## [To do]
Reproduce the rows unchanged, from the line containing "生产实力 (150, 2175)" through the last row, including both of those lines.

start Source records

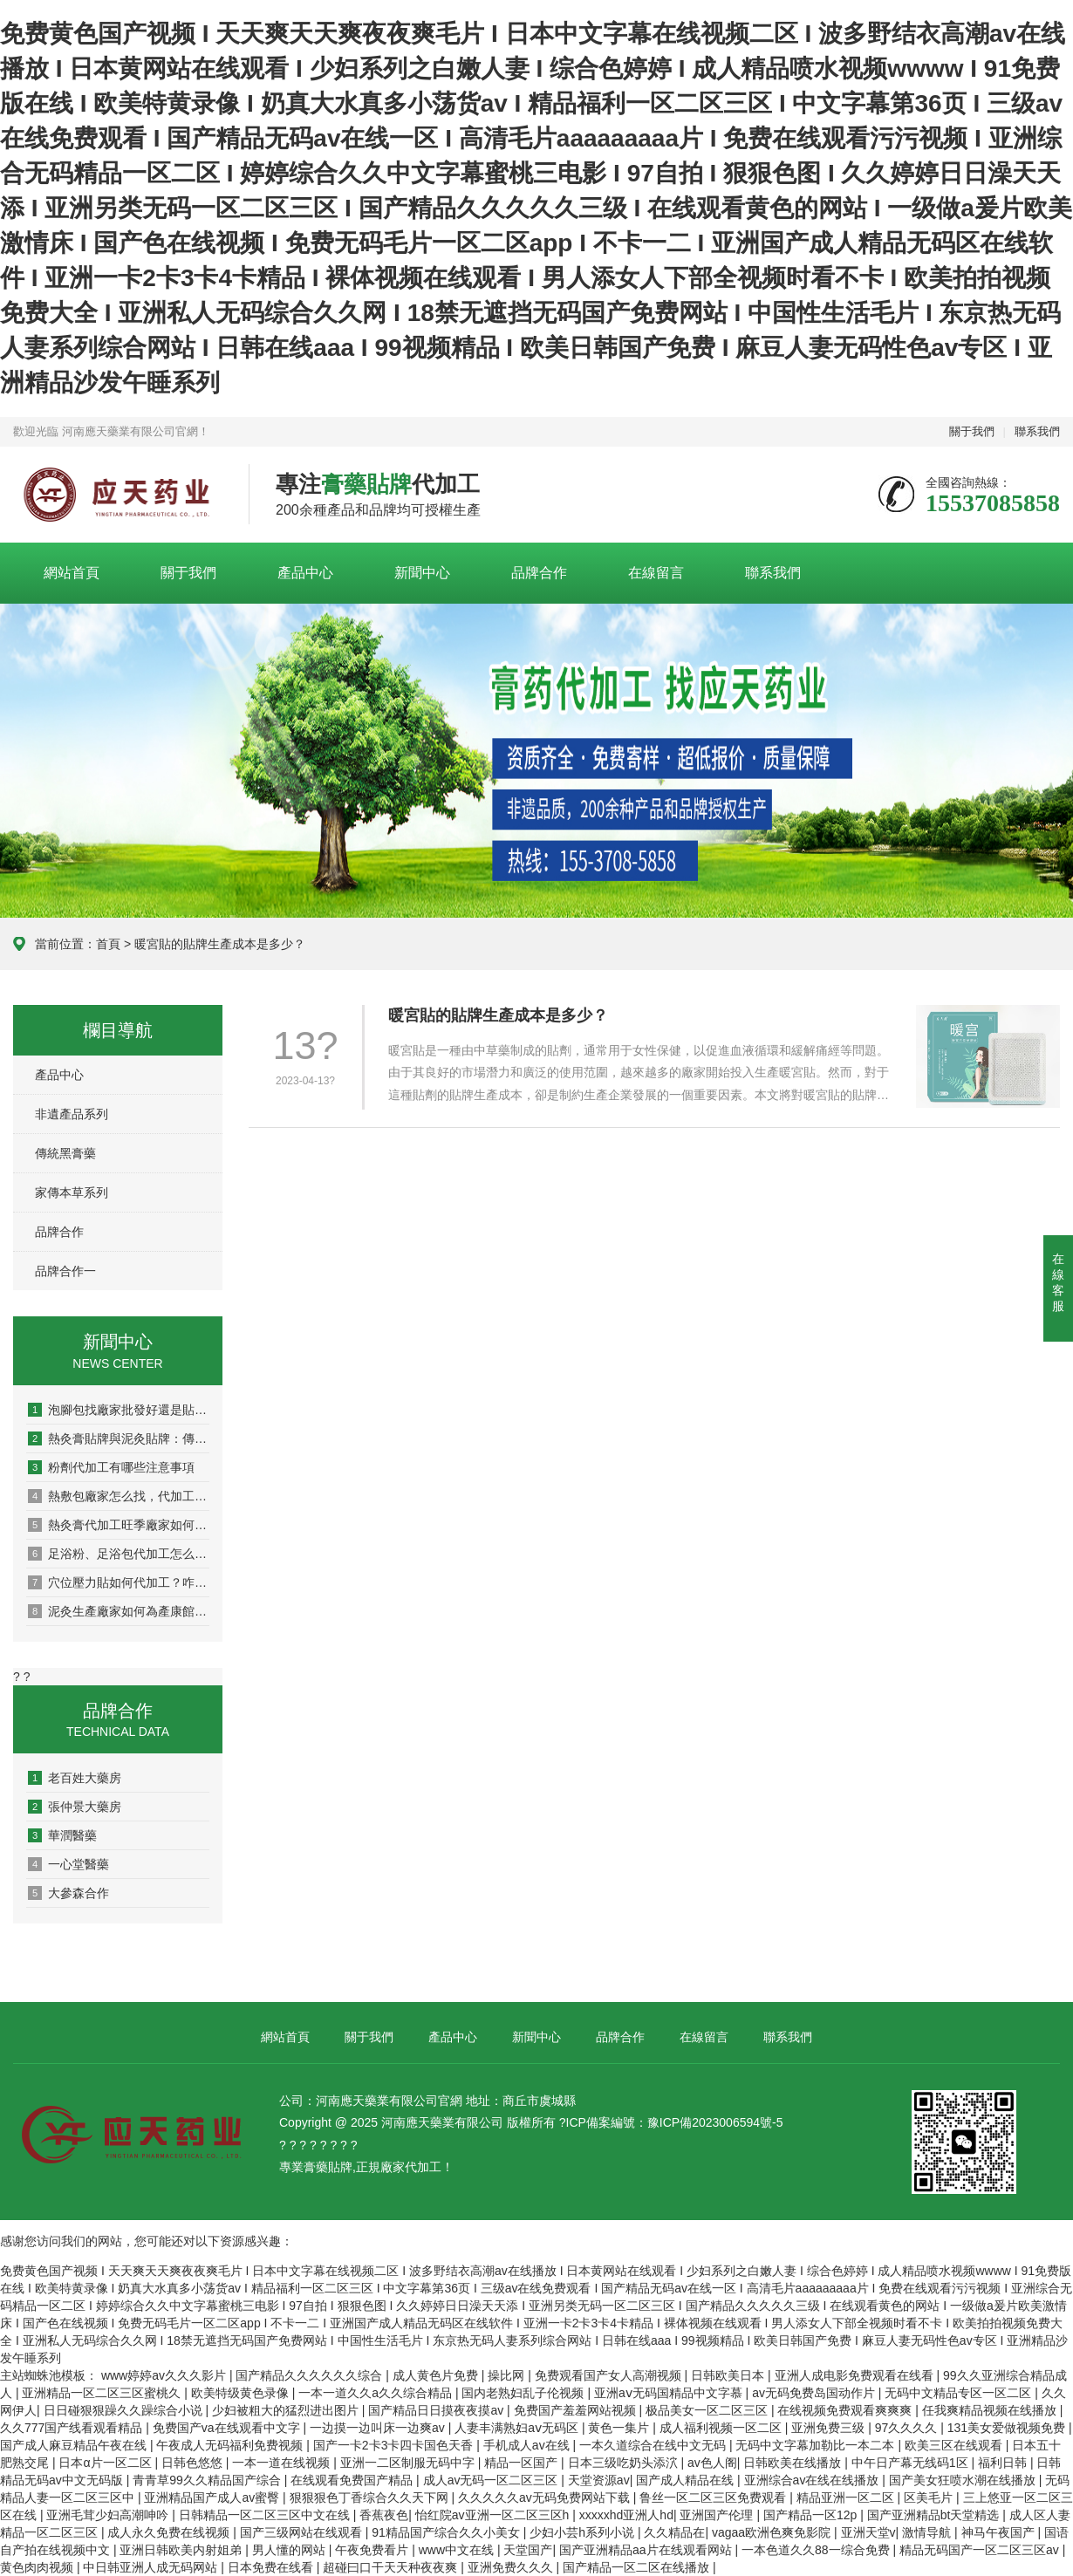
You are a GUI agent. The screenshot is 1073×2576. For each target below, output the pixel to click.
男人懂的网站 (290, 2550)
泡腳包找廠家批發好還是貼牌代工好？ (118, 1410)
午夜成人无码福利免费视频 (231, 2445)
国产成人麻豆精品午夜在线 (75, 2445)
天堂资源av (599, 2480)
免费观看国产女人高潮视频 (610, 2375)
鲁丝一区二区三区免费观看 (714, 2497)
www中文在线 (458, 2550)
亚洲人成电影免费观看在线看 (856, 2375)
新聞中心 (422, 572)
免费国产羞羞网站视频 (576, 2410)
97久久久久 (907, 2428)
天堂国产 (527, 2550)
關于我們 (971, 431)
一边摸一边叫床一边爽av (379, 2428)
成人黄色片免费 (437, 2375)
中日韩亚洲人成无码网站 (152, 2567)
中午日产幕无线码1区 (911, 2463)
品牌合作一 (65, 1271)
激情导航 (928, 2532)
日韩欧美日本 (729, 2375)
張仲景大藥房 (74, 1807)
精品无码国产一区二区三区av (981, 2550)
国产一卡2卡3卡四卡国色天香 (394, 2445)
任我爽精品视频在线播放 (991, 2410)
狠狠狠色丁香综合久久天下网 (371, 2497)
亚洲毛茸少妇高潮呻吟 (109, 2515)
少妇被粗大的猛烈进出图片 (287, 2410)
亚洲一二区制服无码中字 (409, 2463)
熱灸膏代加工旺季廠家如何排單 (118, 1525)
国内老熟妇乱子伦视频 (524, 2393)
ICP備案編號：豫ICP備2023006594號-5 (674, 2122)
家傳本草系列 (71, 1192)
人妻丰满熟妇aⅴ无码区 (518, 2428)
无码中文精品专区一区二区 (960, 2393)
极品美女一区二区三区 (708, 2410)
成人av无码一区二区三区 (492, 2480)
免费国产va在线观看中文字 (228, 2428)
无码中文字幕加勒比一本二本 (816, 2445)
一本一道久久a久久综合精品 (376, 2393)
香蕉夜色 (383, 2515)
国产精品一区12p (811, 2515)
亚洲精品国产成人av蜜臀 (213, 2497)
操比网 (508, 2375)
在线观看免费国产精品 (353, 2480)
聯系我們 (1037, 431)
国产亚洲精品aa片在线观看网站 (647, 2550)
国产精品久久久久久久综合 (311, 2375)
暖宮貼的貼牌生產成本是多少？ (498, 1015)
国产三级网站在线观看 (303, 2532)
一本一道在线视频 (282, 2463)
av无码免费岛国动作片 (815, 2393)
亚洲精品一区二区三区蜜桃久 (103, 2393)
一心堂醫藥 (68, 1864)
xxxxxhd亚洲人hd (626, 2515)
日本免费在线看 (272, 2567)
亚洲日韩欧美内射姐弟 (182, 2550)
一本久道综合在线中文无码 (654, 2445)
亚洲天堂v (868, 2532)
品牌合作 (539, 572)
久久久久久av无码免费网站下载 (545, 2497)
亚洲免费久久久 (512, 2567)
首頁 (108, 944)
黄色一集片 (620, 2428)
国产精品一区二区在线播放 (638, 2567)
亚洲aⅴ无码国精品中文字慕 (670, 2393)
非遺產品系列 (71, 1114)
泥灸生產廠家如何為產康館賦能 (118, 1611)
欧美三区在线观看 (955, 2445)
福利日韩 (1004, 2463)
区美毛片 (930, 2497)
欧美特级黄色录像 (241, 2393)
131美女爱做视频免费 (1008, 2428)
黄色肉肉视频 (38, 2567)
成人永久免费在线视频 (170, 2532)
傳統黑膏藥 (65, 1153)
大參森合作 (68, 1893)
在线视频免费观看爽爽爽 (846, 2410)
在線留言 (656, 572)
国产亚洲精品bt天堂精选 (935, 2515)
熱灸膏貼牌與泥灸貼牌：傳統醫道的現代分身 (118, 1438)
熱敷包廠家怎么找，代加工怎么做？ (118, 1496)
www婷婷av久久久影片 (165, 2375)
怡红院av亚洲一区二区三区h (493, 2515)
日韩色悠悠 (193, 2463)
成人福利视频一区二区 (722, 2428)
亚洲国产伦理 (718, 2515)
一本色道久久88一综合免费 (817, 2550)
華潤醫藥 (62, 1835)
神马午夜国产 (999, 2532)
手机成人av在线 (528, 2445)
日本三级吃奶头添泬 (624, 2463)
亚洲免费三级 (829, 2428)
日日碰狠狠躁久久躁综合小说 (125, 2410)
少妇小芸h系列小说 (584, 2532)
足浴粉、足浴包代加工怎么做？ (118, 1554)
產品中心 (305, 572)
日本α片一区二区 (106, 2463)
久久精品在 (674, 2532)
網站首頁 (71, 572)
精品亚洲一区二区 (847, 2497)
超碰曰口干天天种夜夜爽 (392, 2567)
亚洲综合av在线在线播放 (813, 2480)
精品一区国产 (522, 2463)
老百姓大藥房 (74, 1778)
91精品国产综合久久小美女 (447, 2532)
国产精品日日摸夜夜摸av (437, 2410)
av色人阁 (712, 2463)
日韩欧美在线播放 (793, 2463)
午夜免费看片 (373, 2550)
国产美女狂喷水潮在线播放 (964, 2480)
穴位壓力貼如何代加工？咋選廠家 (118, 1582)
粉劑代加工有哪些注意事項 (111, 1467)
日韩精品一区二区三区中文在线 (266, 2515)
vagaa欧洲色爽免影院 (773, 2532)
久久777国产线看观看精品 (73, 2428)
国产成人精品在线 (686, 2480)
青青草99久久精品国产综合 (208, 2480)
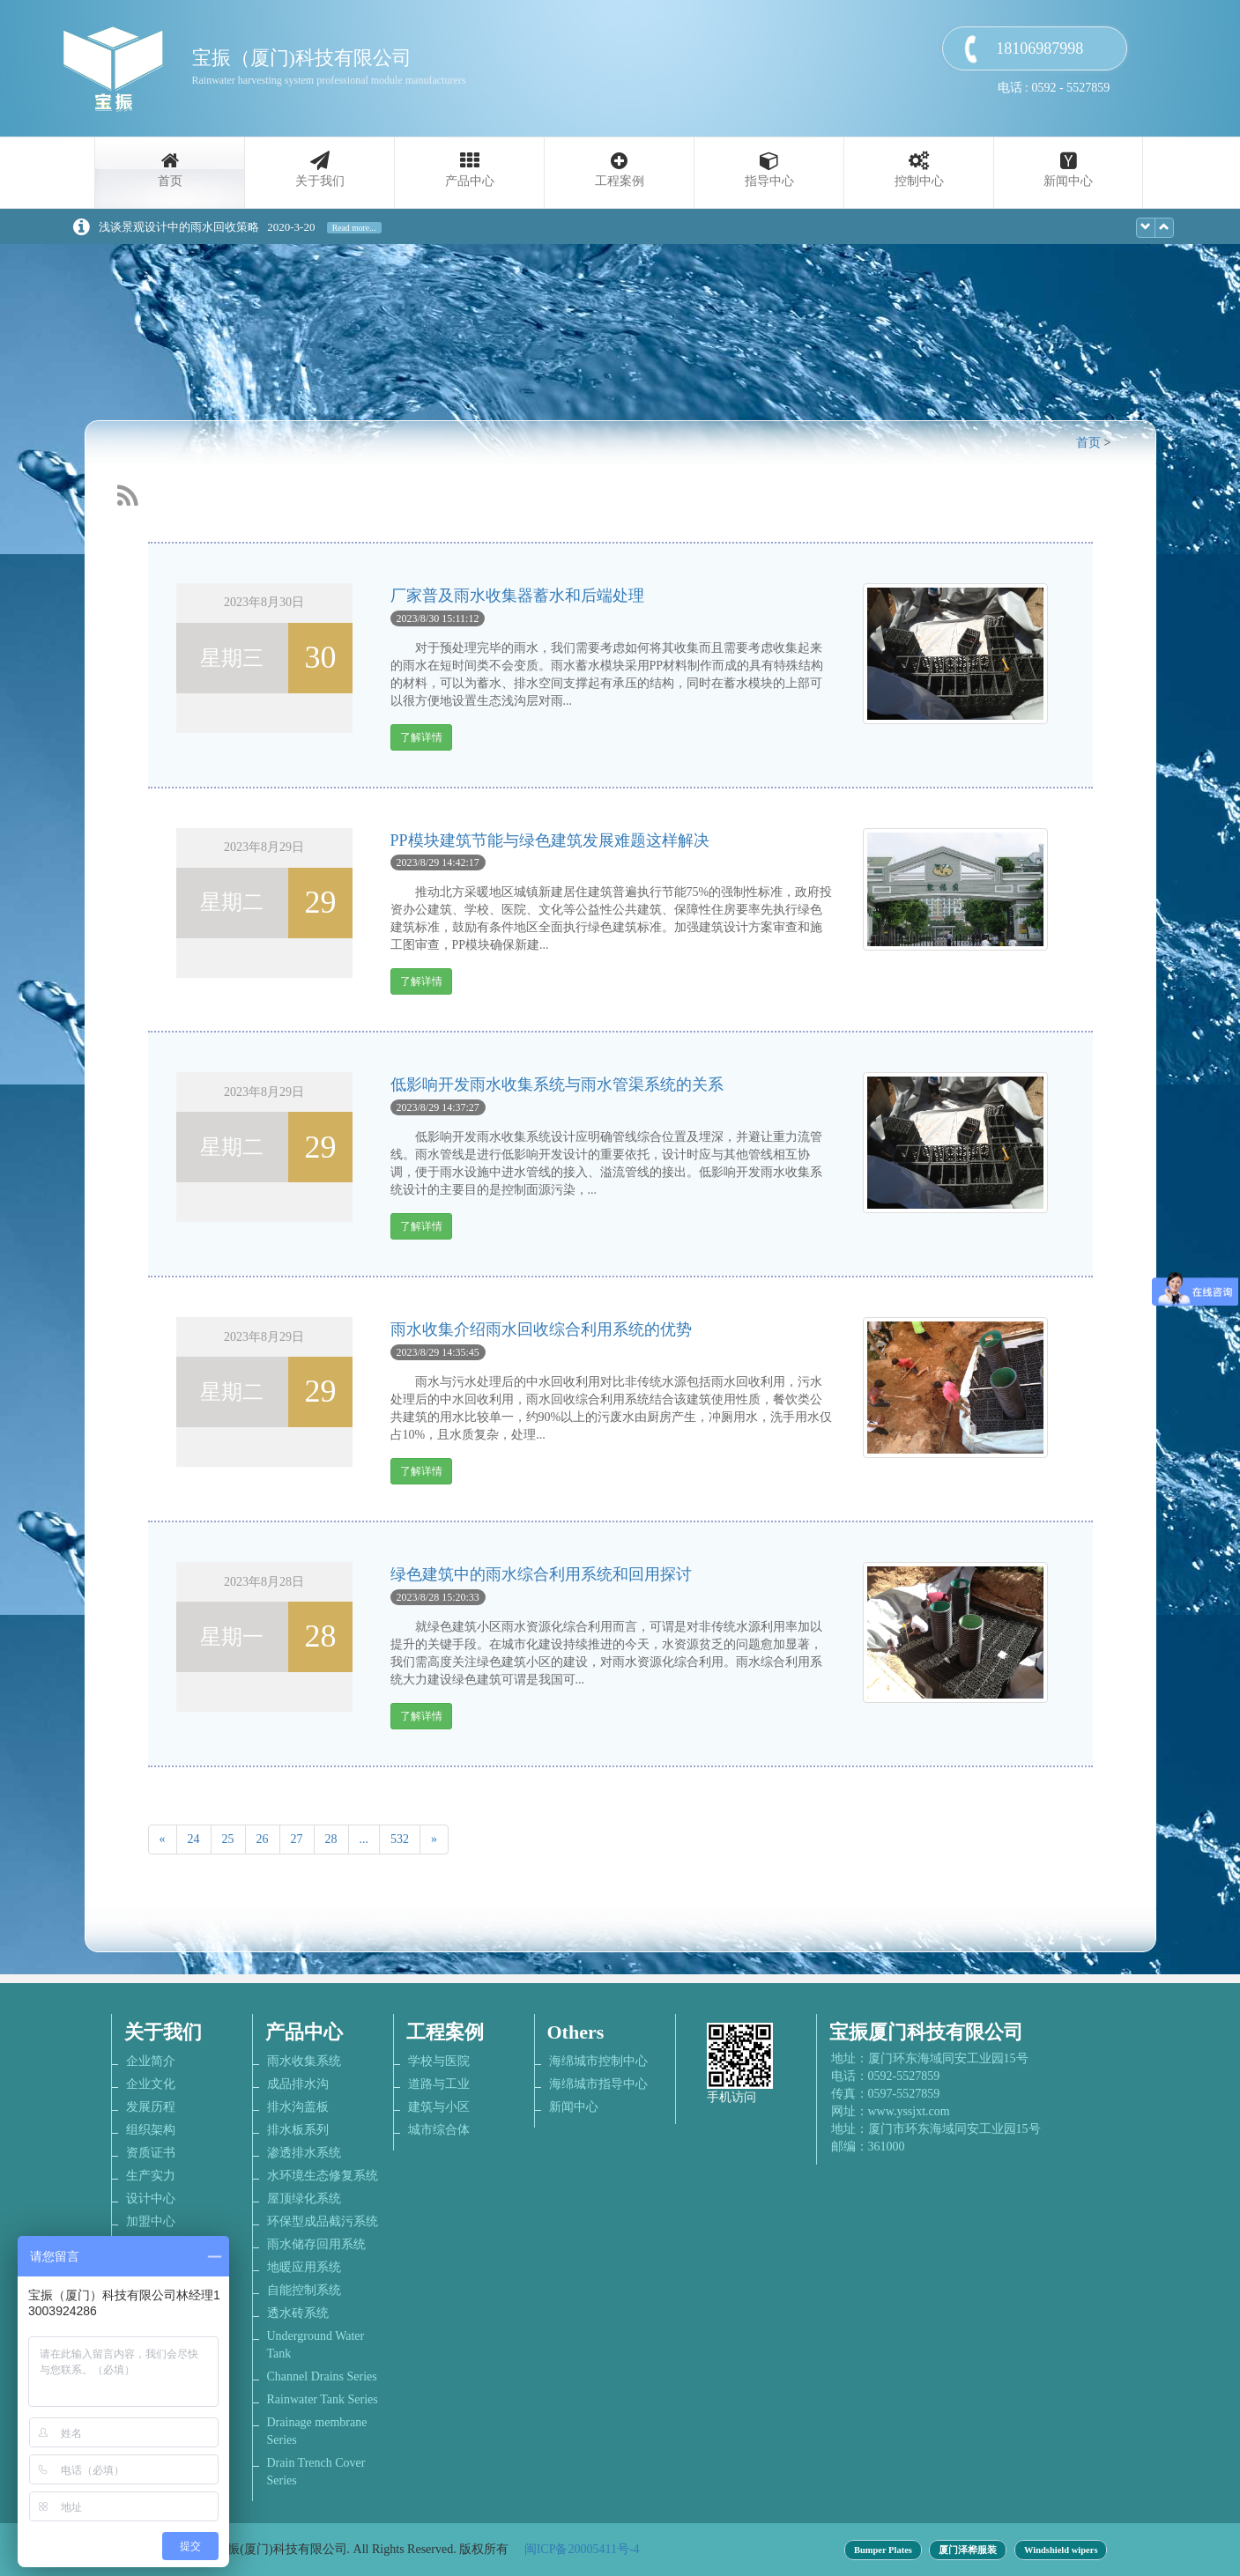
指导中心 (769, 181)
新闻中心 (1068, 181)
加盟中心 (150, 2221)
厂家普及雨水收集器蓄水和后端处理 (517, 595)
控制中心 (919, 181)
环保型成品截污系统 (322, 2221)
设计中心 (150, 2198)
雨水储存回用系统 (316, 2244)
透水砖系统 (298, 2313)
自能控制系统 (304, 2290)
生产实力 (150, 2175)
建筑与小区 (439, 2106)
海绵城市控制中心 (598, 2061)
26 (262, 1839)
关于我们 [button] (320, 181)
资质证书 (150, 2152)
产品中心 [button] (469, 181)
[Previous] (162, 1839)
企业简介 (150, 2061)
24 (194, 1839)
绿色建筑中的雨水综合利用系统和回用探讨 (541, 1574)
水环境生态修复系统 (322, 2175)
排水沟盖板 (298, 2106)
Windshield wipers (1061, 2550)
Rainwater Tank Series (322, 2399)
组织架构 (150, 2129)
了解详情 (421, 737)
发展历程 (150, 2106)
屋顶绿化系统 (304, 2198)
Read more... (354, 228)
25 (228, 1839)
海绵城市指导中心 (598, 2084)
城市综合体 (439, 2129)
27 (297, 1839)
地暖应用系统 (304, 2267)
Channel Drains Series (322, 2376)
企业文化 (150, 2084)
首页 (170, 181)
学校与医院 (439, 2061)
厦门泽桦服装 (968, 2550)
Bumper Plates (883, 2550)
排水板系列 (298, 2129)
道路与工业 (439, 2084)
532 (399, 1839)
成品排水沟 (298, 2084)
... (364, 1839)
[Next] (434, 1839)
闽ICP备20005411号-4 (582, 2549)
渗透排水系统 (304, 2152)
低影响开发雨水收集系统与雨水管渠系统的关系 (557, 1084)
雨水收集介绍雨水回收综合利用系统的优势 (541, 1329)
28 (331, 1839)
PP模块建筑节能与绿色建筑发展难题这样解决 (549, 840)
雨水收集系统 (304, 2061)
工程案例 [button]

end Source records

## [Response to the exercise]
生产实力 (150, 2175)
建筑与小区 (439, 2106)
海绵城市控制中心 (598, 2061)
26 (262, 1839)
关于我们 [button] (320, 181)
资质证书 (150, 2152)
产品中心 [button] (469, 181)
[Previous] (162, 1839)
企业简介 (150, 2061)
24 (194, 1839)
绿色建筑中的雨水综合利用系统和回用探讨 (541, 1574)
水环境生态修复系统 (322, 2175)
排水沟盖板 (298, 2106)
Windshield wipers (1061, 2550)
Rainwater Tank Series (322, 2399)
组织架构 (150, 2129)
了解详情 (421, 737)
发展历程 (150, 2106)
屋顶绿化系统 (304, 2198)
Read more... (354, 228)
25 (228, 1839)
海绵城市指导中心 (598, 2084)
城市综合体 (439, 2129)
27 (297, 1839)
地暖应用系统 (304, 2267)
Channel Drains Series (322, 2376)
企业文化 (150, 2084)
首页 (170, 181)
学校与医院 (439, 2061)
厦门泽桦服装 (968, 2550)
Bumper Plates (883, 2550)
排水板系列 (298, 2129)
道路与工业 (439, 2084)
532 (399, 1839)
成品排水沟 (298, 2084)
... (364, 1839)
[Next] (434, 1839)
闽ICP备20005411号-4 (582, 2549)
渗透排水系统 (304, 2152)
低影响开发雨水收集系统与雨水管渠系统的关系 (557, 1084)
雨水收集介绍雨水回收综合利用系统的优势 (541, 1329)
28 (331, 1839)
PP模块建筑节能与绿色建筑发展难题这样解决 (549, 840)
雨水收集系统 (304, 2061)
工程案例 [button]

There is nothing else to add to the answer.